■ Passage cité:

L’écrivain est né le 10
juillet 1871 dans un milieu plutôt aisé ; enfant prodigieux, sa jeunesse, comme
le reste de sa vie, est cependant teintée d’une lourde fragilité.
Souffrant
d’asthme, d’un tempérament sensible et anxieux, Proust fréquente néanmoins la
haute bourgeoisie dont la nette observation ne manquera pas, à travers une
plume souvent acérée, de se refléter dans ses productions.
Son œuvre principale,
A la recherche du temps perdu, qui est un roman en sept tomes écrit de de 1906
à 1922 et publié de 1913 à 1927, est une révolution dans la mesure où Proust
est le premier à avoir, de façon suffisament marquante pour provoquer un
basculement, introduit une dose de fiction dans l’élaboration d’un narrateur
personnage principal qui est largement inspiré de lui-même.
Bien que d’autres
l’aient fait avant lui, notamment au siècle précédent avec le Musset de la
Confession d’un enfant du siècle ou encore avec le Stendhal de La vie de Henry
Brulart, aucun ne le fit de manière aussi publique, aussi ambitieuse et aussi
ample que le Proust de La Recherche, dans un XXème siècle qui, de surcroit, à
ouvert dans ses prémices la voie à un triomphe de la singularité.
De cette
manière, Marcel Proust, s’il n’est pas, à l’image de Montaigne, « la matière de
son livre », y est présent à travers tous les aspects, tant dans les personnages
que dans les conjectures, dans les portraits que dans les thématiques, et y
insufle d’une empreinte légère et pourtant décisive toute l’étendue de son
individualité.

■ Consigne donnée 1:
Selon le passage sur Proust, en combien de tomes se compose son œuvre principale ?
■ Consigne donnée 2:
Recopiez le passage sur Proust en commençant à « L’écrivain est né » et en terminant à « inspiré de lui-même. ».

■ Liste:
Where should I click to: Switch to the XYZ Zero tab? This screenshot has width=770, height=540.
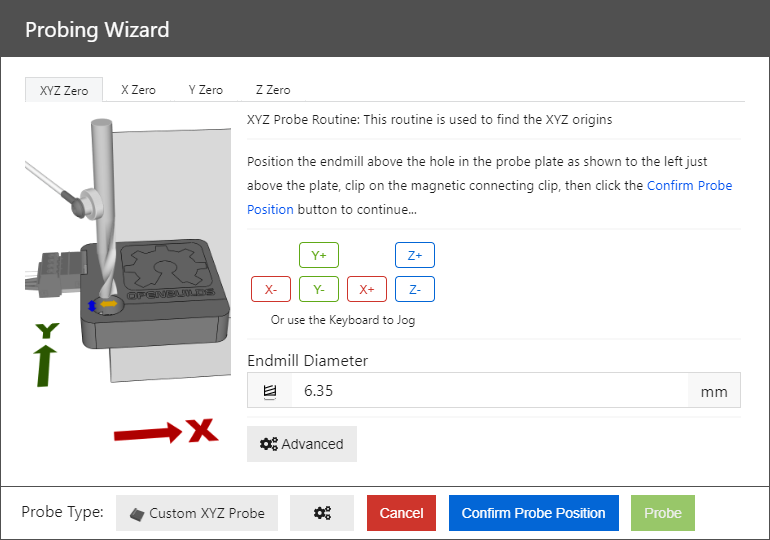[64, 90]
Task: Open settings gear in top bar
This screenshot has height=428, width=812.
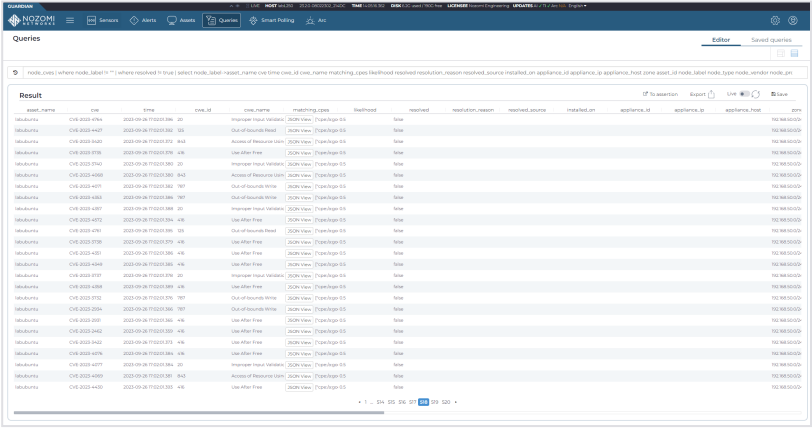Action: pos(774,20)
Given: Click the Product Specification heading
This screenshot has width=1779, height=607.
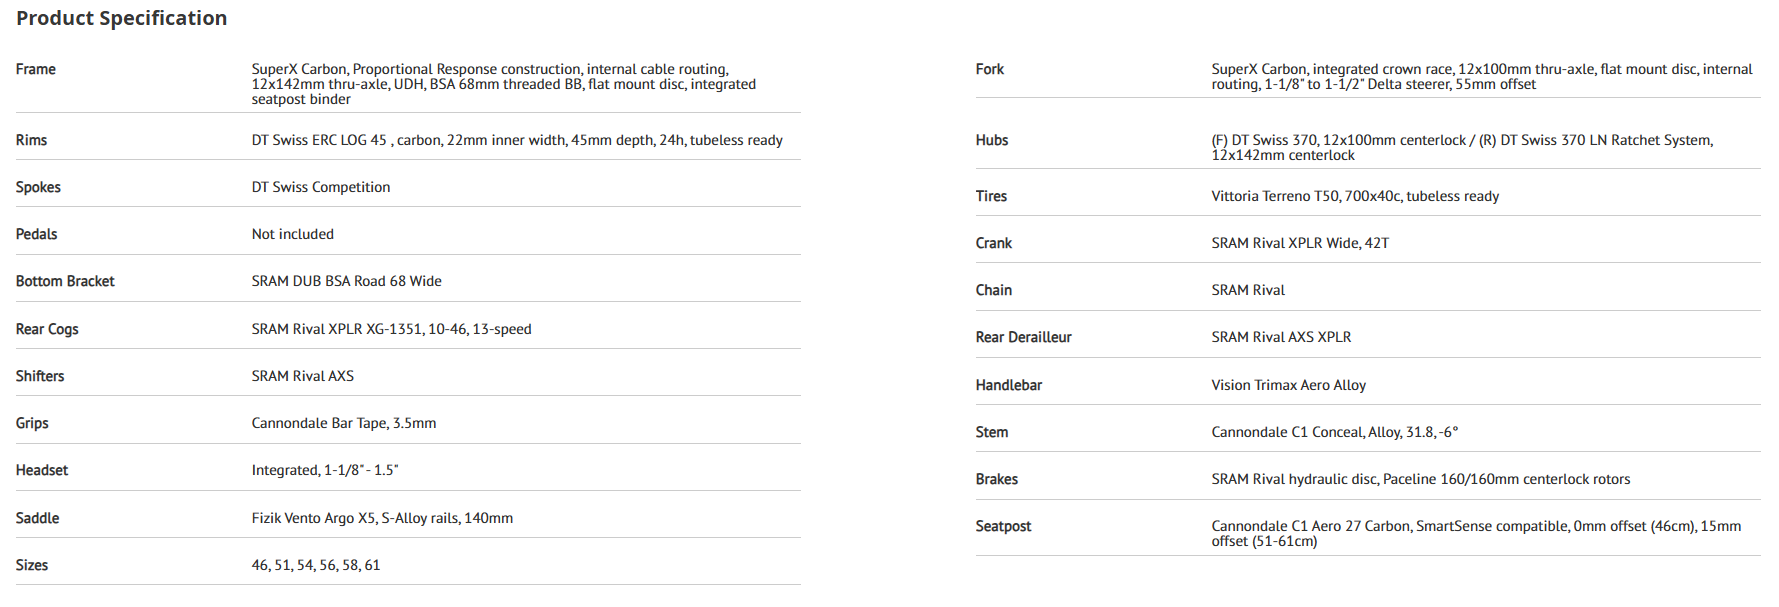Looking at the screenshot, I should coord(121,18).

■ Réponse finale 1:
Elle se compose de sept tomes.

■ Réponse finale 2:
L’écrivain est né le 10
juillet 1871 dans un milieu plutôt aisé ; enfant prodigieux, sa jeunesse, comme
le reste de sa vie, est cependant teintée d’une lourde fragilité.
Souffrant
d’asthme, d’un tempérament sensible et anxieux, Proust fréquente néanmoins la
haute bourgeoisie dont la nette observation ne manquera pas, à travers une
plume souvent acérée, de se refléter dans ses productions.
Son œuvre principale,
A la recherche du temps perdu, qui est un roman en sept tomes écrit de de 1906
à 1922 et publié de 1913 à 1927, est une révolution dans la mesure où Proust
est le premier à avoir, de façon suffisament marquante pour provoquer un
basculement, introduit une dose de fiction dans l’élaboration d’un narrateur
personnage principal qui est largement inspiré de lui-même.